A novel hybrid biogas–solar-driven energy system integrated with carbon capture for multi-generation: Machine learning-based technical, economic, and environmental optimization
Аннотация
• A novel hybrid biogas-solar multi-energy system with carbon capture is proposed. • A comprehensive thermodynamic, economic, and environmental analysis is performed. • Machine learning optimization significantly improves performance and cost-efficiency. • The optimization reduces LCOE to 9.31 cents/kWh and PP to 4.65 years. The growing global demand for clean energy, freshwater, and hydrogen—alongside the urgent need to reduce carbon emissions—necessitates the development of efficient multi-generation systems. However, existing solutions often suffer from limited resource coupling, inefficient energy recovery, and high environmental and operational costs.
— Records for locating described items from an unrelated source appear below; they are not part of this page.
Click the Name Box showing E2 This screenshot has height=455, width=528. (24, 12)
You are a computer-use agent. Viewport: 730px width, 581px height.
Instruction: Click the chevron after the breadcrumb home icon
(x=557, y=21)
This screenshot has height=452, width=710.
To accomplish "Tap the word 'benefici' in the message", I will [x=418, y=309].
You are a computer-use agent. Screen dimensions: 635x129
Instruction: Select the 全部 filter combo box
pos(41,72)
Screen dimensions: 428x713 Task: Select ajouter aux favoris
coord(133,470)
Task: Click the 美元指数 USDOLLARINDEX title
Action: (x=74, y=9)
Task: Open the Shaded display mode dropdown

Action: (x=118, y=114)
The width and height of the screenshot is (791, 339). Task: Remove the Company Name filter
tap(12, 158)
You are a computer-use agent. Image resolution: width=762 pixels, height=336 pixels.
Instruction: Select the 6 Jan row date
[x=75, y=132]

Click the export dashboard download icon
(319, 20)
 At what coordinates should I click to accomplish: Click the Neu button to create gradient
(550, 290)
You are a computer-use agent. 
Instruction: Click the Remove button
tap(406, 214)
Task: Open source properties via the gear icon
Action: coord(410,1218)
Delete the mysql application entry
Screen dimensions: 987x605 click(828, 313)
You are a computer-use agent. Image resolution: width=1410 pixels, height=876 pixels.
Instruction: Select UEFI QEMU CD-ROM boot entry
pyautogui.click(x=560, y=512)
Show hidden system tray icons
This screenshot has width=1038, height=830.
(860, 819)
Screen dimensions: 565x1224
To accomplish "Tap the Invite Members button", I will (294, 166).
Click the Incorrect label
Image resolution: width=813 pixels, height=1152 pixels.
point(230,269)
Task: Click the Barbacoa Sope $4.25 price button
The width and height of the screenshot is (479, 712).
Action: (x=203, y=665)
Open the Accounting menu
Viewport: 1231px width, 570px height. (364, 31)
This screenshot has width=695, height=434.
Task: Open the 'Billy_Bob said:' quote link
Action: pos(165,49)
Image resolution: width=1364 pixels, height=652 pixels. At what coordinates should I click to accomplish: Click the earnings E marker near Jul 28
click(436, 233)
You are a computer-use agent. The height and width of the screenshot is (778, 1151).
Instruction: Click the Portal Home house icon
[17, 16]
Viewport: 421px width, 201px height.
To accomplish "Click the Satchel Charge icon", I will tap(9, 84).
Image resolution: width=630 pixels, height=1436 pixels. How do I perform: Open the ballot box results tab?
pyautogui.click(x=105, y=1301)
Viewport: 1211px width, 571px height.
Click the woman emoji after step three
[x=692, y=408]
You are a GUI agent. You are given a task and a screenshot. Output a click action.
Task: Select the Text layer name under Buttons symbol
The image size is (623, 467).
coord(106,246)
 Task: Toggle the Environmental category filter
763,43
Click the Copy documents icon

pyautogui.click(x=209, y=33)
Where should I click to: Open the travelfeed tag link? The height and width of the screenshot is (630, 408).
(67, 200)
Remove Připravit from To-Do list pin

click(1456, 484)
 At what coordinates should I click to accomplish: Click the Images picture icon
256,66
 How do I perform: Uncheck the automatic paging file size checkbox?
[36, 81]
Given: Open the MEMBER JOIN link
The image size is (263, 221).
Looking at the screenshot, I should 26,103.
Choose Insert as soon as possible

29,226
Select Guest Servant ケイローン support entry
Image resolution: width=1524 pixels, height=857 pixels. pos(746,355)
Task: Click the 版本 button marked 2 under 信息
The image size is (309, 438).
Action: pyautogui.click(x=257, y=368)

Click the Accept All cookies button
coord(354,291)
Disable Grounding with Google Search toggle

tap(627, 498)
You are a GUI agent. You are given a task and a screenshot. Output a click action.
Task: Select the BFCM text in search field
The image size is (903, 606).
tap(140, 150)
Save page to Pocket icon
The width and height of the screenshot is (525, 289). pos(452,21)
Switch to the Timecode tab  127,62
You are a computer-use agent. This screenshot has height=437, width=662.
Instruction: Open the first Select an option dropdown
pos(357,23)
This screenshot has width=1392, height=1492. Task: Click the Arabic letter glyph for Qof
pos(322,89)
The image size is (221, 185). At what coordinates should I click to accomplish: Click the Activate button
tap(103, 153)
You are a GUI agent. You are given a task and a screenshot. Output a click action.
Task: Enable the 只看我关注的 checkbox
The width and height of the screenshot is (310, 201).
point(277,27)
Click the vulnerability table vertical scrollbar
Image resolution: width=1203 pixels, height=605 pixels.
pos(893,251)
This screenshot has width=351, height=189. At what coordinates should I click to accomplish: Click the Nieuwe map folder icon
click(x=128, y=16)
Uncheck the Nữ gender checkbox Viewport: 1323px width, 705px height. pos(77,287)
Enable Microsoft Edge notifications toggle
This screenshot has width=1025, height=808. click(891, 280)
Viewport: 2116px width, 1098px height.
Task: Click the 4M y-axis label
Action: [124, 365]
This research introduces an innovative hybrid biogas–solar-driven multi-energy system capable of simultaneously generating electricity, freshwater, hydrogen, and cooling, while integrating post-combustion carbon capture (CC) to mitigate CO 2 emissions. The system combines an organic Rankine cycle (ORC) and a Kalina cycle (KC) to enhance power generation from biogas, while utilizing waste heat through an ejector refrigeration cycle (ERC) and a humidification–dehumidification (HDH) unit. To enhance environmental sustainability, the system integrates a solar-assisted monoethanolamine (MEA)-based CC unit, effectively mitigating CO 2 emissions and minimizing the system’s carbon footprint. Thermodynamic, economic, and environmental analyses are carried out, supported by sensitivity and parametric studies. The baseline results indicate that the system produces 2,350 kW of electricity with a levelized cost of electricity (LCOE) of 10.74 cents/kWh. Integrating parabolic trough solar collectors (PTSCs) into the CC process provides renewable heat for solvent regeneration, reducing fossil fuel dependency and enhancing cost-effectiveness. Additionally, decreasing the lean/rich heat exchanger temperature difference from 15 K to 5 K lowers reboiler duty from 3.6 to 2.95 MJ/kg CO 2 and reduces LCOE. Given the complexity of system interactions, a machine learning-based optimization method—integrating genetic algorithm (GA) with artificial neural networks (ANNs)—is employed to determine optimal design parameters. The optimized system reduces the payback period from 6.09 to 4.65 years and increases the net present value (NPV) from $12.55 million to $15.09 million over a 20-year lifetime.